In 2003, the bombing charges were dropped and Krugel was allowed to plead guilty to reduced charges of conspiracy to violate civil rights, and to a weapons charge. U.S. District Court Judge Ronald S.W. Lew accepted the plea. Part of the plea agreement demanded that Krugel reveal the names of all JDL activists involved in the 1985 bombing of Alex Odeh's office. The plea agreement was later retracted with details sealed to the public. He was sentenced to 20 years in prison in September 2005.
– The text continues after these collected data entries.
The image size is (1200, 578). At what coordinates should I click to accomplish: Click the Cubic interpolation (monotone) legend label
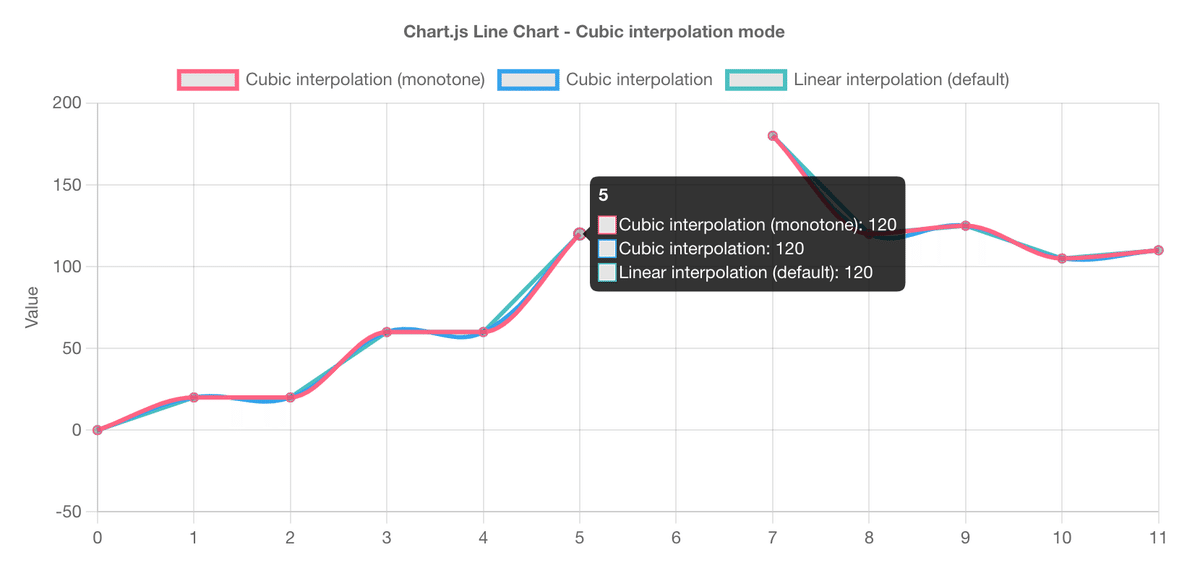click(x=365, y=79)
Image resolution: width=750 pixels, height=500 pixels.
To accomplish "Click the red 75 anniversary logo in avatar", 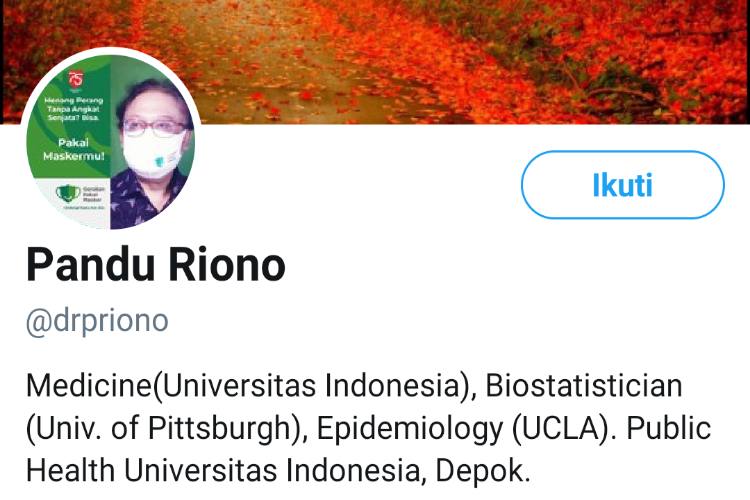I will coord(76,80).
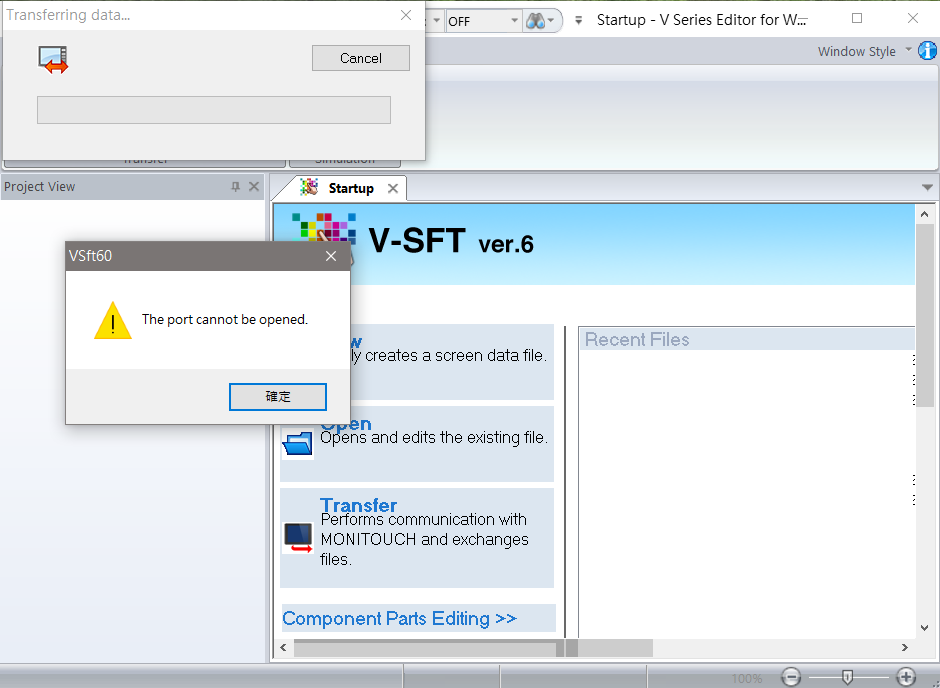Click the Transfer monitor icon
Image resolution: width=940 pixels, height=688 pixels.
(298, 537)
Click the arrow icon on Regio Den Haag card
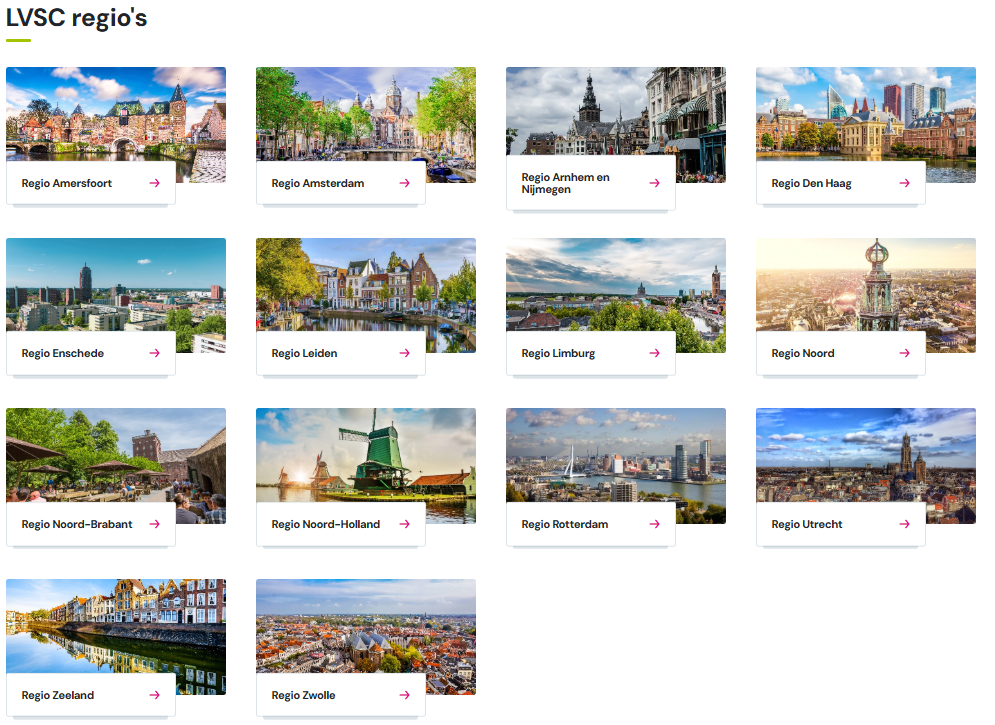This screenshot has height=725, width=995. [905, 183]
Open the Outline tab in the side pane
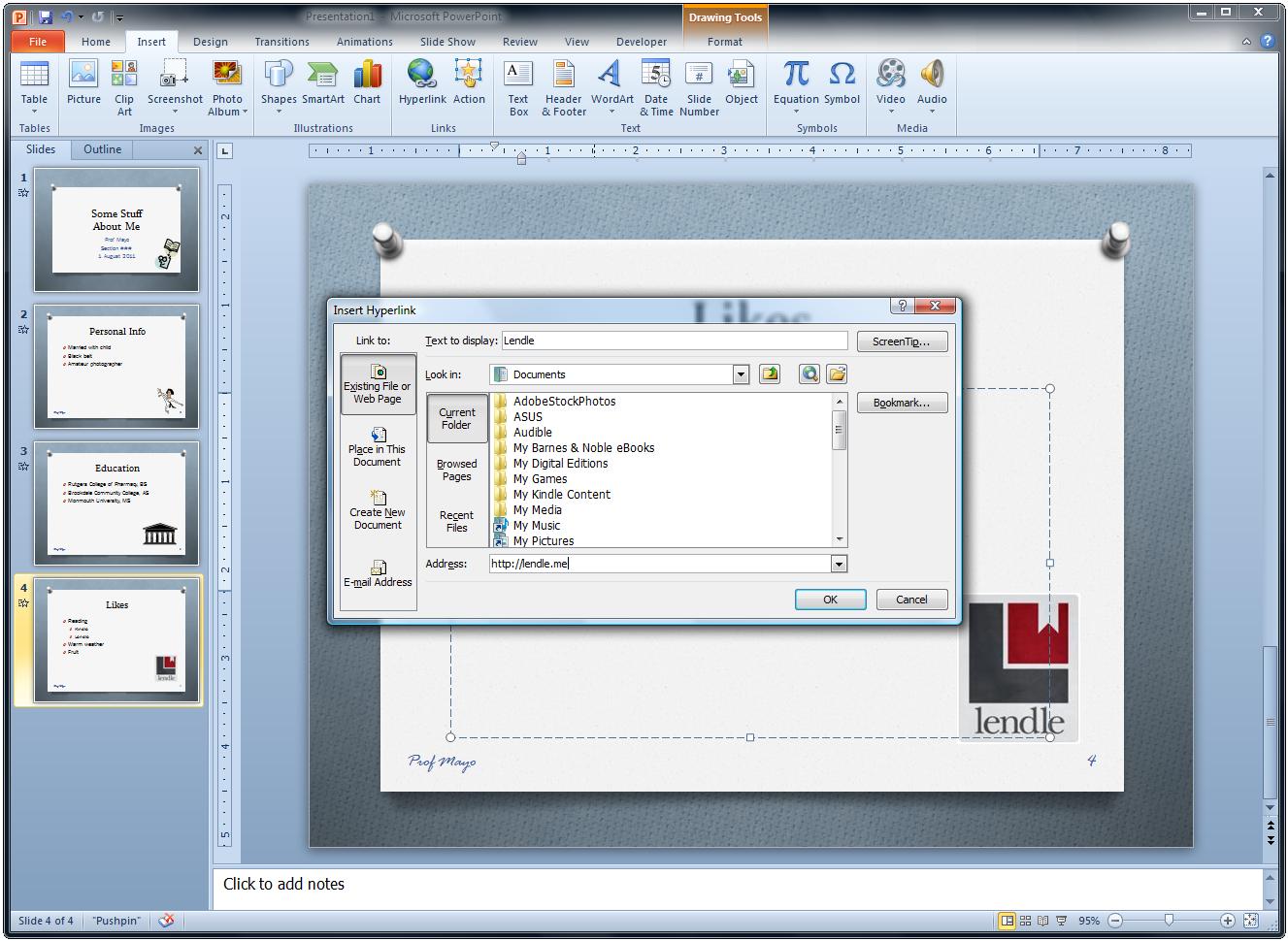This screenshot has width=1288, height=941. (102, 149)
==Imprisonment and death==
On November 4, 2005, at the Federal Correctional Institution in Phoenix, Arizona, Krugel, BOP# 20966-112, was murdered by a member of the Aryan Brotherhood, who used a concrete block to strike his head. Krugel had been at the medium security prison for just three days.

The suspect, David Frank Jennings, 30, who was serving a 70-month sentence for robbing a bank in Las Vegas in 2003, attacked Krugel from behind with a piece of concrete hidden in a bag while Krugel was using an exercise machine, delivering multiple blows to his skull, face and neck. Krugel suffered multiple skull fractures, internal bleeding and multiple lacerations to his head, face and brain. The beating knocked out teeth and also fractured one of his eye sockets. Krugel was pronounced dead at the scene.

In 2007, Jennings pleaded guilty to second-degree murder. In 2008, he had 35 years added to his sentence.